It's a rare candidate for the Metropolitan Water Reclamation District who doesn't endorse green infrastructure.
Everything from rain gardens and barrels to bioswales to permeable pavers have emerged as ideas to conserve water from the eight candidates running for three positions in the Nov. 6 election.
But do they practice what they preach at home? Here's a look at what Debra Shore of Evanston and Chicagoans Dave Ehrlich, Nasrin Khalili, Karen Roothaan, Carl Segvich, Kari Steele and Patrick Thompson do to save water. Candidate Harold "Noonie" Washington, a Republican, did not respond to efforts by the Daily Herald to contact him.
Incumbent Democrat Shore, 60, takes 5-minute showers and has a rain barrel. In addition, "I use a bucket in my shower to collect the water as it warms up every morning and I use that to water my garden. We also installed dual flush toilets," she said.
Democrat Steele, a 37-year-old chemist, removed a concrete slab in her back yard when she moved in. "I know it's a huge problem as far as stormwater runoff," she said. Steele also puts a brick in her toilet tank and washes her dishes by hand.
Attorney Thompson, a 43-year-old Democrat, has a rain barrel and said he "drives my kids crazy" by checking that they take short showers and don't run water continuously while brushing their teeth.
Green Party member Ehrlich, a 54-year-old environmental management assistant professor at Illinois Institute of Technology, is trying to convince his condo board to conduct an energy audit. He subscribes to the toilet tank brick, the 5-minute shower timer and "I have an aerator on my faucet that slows down the water flow."
Green Party member Roothaan, a 59-year-old teacher, has three rain barrels. "It's still very much a work in progress," she said.

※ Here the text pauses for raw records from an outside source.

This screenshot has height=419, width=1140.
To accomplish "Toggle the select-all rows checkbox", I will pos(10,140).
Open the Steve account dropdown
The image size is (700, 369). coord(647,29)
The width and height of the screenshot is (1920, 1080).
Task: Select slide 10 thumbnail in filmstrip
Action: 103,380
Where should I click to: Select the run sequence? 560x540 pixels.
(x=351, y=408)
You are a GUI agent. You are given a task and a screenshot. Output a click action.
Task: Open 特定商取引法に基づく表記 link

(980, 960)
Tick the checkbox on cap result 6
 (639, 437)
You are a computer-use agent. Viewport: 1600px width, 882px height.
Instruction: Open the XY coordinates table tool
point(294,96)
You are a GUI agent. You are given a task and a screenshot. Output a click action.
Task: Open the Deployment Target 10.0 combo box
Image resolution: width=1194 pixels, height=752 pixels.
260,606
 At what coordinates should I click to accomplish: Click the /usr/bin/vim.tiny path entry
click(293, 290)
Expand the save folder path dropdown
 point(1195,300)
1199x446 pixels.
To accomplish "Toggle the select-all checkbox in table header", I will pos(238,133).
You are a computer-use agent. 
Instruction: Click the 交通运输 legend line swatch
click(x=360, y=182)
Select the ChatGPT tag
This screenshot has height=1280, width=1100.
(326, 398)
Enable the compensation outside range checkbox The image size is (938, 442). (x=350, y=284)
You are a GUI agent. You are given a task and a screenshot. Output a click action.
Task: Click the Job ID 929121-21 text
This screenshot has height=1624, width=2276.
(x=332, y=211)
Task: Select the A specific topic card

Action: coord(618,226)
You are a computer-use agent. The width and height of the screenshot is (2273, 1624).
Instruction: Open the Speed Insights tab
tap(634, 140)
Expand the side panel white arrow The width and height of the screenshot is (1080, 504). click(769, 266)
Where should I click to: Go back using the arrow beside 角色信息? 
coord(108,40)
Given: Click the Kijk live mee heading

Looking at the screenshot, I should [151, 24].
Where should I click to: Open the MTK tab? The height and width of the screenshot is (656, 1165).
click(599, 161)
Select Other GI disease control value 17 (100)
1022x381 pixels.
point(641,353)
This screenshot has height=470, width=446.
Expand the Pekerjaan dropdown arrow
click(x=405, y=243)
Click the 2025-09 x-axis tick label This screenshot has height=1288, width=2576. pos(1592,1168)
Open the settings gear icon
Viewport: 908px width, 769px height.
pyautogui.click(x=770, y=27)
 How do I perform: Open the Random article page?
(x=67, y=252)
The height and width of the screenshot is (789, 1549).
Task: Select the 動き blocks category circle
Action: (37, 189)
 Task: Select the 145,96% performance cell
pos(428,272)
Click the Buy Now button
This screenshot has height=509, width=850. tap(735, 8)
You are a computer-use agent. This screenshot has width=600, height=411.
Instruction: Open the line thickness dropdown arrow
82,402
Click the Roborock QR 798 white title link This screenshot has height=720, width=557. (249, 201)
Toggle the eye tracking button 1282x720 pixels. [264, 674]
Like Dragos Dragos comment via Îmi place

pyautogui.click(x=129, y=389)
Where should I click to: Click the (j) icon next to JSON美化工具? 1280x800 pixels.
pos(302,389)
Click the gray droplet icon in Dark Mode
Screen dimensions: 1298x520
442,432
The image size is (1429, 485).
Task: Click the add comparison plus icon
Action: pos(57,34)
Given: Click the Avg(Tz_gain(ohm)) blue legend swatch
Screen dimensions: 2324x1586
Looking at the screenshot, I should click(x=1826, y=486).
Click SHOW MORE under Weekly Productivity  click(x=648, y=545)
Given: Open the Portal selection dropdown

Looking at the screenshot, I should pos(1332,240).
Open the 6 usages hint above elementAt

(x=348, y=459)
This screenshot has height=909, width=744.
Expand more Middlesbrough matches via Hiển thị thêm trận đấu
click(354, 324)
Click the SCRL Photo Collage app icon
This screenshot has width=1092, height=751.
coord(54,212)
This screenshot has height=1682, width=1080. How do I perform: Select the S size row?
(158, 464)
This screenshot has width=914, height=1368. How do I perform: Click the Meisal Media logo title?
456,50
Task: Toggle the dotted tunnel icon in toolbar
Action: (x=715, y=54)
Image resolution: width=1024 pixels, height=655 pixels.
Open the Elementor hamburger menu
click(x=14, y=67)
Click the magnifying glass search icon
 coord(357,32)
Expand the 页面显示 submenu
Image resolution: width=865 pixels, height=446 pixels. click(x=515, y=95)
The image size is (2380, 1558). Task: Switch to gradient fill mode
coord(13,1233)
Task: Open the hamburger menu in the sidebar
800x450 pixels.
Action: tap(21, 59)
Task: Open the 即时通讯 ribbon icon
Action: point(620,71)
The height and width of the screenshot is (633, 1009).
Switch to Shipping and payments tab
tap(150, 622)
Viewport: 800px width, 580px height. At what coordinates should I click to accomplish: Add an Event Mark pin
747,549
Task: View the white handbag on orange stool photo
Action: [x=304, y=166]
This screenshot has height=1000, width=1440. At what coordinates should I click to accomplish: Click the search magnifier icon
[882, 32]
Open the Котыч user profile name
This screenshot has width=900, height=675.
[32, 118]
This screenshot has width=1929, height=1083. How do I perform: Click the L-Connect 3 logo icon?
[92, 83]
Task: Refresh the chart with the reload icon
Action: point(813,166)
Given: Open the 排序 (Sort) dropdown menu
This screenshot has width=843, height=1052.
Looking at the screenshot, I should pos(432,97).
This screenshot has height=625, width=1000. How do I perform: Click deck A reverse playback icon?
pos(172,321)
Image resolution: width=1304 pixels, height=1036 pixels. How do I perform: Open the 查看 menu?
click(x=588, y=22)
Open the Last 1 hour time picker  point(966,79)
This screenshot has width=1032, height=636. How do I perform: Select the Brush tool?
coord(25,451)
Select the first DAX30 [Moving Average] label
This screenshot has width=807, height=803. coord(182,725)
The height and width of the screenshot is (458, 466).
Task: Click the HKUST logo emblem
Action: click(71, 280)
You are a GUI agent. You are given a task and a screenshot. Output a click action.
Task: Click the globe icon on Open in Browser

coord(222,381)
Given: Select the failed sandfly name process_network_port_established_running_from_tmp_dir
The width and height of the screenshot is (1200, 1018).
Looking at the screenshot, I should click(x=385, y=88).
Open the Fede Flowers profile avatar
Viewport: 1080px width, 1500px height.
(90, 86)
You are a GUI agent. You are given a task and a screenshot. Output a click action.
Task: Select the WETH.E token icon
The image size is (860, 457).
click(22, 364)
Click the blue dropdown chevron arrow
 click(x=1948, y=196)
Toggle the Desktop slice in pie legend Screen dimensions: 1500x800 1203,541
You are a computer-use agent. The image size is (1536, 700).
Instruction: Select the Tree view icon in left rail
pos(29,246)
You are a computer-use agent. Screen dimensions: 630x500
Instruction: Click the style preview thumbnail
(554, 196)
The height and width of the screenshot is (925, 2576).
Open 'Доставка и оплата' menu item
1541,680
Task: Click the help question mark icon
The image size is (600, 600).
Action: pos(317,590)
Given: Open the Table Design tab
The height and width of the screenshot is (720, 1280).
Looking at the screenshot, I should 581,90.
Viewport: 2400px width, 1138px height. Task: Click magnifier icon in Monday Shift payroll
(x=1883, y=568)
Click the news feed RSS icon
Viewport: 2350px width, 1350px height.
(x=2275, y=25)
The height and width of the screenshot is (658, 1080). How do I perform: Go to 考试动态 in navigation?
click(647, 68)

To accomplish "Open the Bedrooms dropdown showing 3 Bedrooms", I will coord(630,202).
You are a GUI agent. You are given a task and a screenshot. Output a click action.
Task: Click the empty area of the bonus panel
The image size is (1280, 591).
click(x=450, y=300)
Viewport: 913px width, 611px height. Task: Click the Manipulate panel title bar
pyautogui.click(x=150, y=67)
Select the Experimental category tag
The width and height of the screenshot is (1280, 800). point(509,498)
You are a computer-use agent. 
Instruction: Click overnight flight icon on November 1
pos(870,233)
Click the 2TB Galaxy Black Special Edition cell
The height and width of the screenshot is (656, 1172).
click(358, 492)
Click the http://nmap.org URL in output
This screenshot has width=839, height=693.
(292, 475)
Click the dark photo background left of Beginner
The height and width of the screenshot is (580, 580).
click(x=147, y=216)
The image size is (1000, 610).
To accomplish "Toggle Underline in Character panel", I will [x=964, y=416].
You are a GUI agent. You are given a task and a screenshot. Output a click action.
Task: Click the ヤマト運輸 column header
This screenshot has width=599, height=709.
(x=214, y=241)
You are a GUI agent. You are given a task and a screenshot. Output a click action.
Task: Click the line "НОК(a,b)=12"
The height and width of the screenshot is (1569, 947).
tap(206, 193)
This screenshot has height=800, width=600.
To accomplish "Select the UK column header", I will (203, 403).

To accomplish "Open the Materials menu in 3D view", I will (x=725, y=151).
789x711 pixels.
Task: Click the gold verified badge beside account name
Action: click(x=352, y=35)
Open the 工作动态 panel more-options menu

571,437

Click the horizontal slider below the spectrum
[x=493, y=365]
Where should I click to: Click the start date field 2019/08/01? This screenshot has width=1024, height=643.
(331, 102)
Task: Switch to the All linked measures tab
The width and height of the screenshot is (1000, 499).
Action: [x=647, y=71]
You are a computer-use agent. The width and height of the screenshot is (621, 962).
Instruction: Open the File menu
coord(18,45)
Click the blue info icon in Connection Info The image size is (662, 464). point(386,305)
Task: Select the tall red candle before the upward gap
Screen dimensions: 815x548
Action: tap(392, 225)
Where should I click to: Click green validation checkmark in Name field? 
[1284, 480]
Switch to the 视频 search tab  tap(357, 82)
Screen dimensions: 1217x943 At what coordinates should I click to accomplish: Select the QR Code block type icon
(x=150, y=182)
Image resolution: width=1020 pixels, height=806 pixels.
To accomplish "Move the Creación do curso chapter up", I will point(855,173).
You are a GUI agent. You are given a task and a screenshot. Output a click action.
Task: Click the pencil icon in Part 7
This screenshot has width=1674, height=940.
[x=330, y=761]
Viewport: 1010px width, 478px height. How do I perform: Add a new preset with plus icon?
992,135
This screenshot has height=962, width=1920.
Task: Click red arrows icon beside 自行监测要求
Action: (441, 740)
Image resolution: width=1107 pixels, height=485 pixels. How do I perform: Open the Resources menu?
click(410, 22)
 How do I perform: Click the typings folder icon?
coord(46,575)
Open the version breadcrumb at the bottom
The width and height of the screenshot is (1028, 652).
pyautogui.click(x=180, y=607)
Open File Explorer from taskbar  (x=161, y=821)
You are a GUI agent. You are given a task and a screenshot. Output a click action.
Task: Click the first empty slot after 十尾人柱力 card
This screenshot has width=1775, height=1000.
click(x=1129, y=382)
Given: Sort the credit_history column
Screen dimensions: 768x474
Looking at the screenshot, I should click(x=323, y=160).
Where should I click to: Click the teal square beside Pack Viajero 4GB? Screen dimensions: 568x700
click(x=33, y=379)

Roothaan also flushes her toilet with discarded dishwater and participates in the city's MeterSave conservation program.
Green Party member Nasrin Khalili, a 57-year-old IIT environmental management associate professor, said in an email that "we usually use our washer and dryers during off-peak hours to conserve both water and energy. Most of my plants are also those which require a very small amount of water as they store water in their fleshy leaves."
Carl Segvich, a 50-year-old Republican committeeman, said in an email that "I am conscientious (about) not using more water than is necessary. That includes the water hose, bath tub, faucets and toilet."